When it comes to teeth whitening, you get what you pay for. While over-the-counter kits from the drugstore are cheap and offer the convenience of at-home bleaching without a visit to the dentist, they are slower and less effective than professional whitenings. And of course, without the supervision of a dentist, you don’t have the guidance you need to get the best results. If you want truly Hollywood-white teeth, invest in a professional teeth whitening administered by your dentist.

The Facts & Mysteries of Bruxism

woman with bruxism grinding her teethBruxism is what dentists call teeth clenching and teeth grinding. The symptoms of bruxism are fairly easy to spot, as are the complications that can result from it. The causes of bruxism, however, a more varied and mysterious.

Teeth grinding involves the moving of teeth back and forth across each other. Most teeth grinding is unconscious and happens during sleep. Grinding is more common in children and they usually grow out of it once they’ve finished losing their baby teeth. Most adults who grind their teeth are unaware of it until a partner tells them they can hear the grinding sound while they are sleeping or their dentist spots signs of wear on the teeth (more on this later).

Teeth clenching involves tightly pressing your top and bottom teeth together. While normal eating and chewing only exerts 20 to 40 pounds of force on your teeth, the clenching that occurs in bruxism can exert hundreds of pounds force on your teeth. Clenching is also unconscious, but it can occur both while someone is awake and while they’re asleep.

Most studies and indicators tie daytime bruxism to stress. As a result, daytime clenching can often be relieved with stress reduction techniques, massage or physical therapy. Sometimes just being made aware of the clenching problem helps sufferers change their habits.

Nighttime bruxism is trickier. Because it occurs while a person is asleep, it is impossible to treat with behavioral changes. As a result, nighttime bruxism is usually treated by your dentist, often with a dental appliance referred to as a splint or a mouthguard. This is usually a custom made rubber or plastic piece that fits over your top or bottom teeth to protect them from the forces of clenching and grinding.

In the past, bruxism was linked to misaligned teeth and was sometimes treated using orthodontics (braces). However, the link between bruxism and misaligned teeth (called malocclusion by dentists) has been somewhat disproven, so orthodontic treatment for the disorder has become more rare.

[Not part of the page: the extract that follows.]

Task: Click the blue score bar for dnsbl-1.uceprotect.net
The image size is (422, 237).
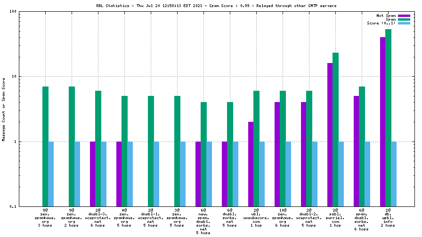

Recent studies have started to link bruxism to sleep apnea, and while more study is needed on this topic, it is possible that undergoing treatment for sleep apnea by your dentist (which often involves an oral appliance of some kind) could help alleviate nighttime bruxism.

As mentioned before, while the causes of bruxism aren’t totally clear, the symptoms are. Patients usually experience one or more of these symptoms:

  • Headaches, especially in the morning
  • Ear pain (because of the jaw joint’s proximity to the inner ear)
  • Trouble sleeping (insomnia)
  • Sore jaw or full-blown TMJ disorder
  • Tooth sensitivity (to hot, cold or sweet)
  • Anxiety & tension

If you are experiencing any of these symptoms, you should start a discussion with your dentist about whether you have bruxism.

In addition to uncomfortable symptoms, bruxism can have consequences for the health of your teeth. Some people with bruxism don’t have any of the symptoms listed above. They are diagnosed instead by the pattern of wear that the dentist sees on their teeth during an examination. Teeth worn down from grinding or clenching can eventually crack. Bruxism can also wear away the protective outer enamel layer of the teeth, making the exposed softer dentin more susceptible to cavities. Damage or decay in your teeth could lead to pain or even tooth loss. This is why it’s important to get treated for your bruxism once you’ve been diagnosed.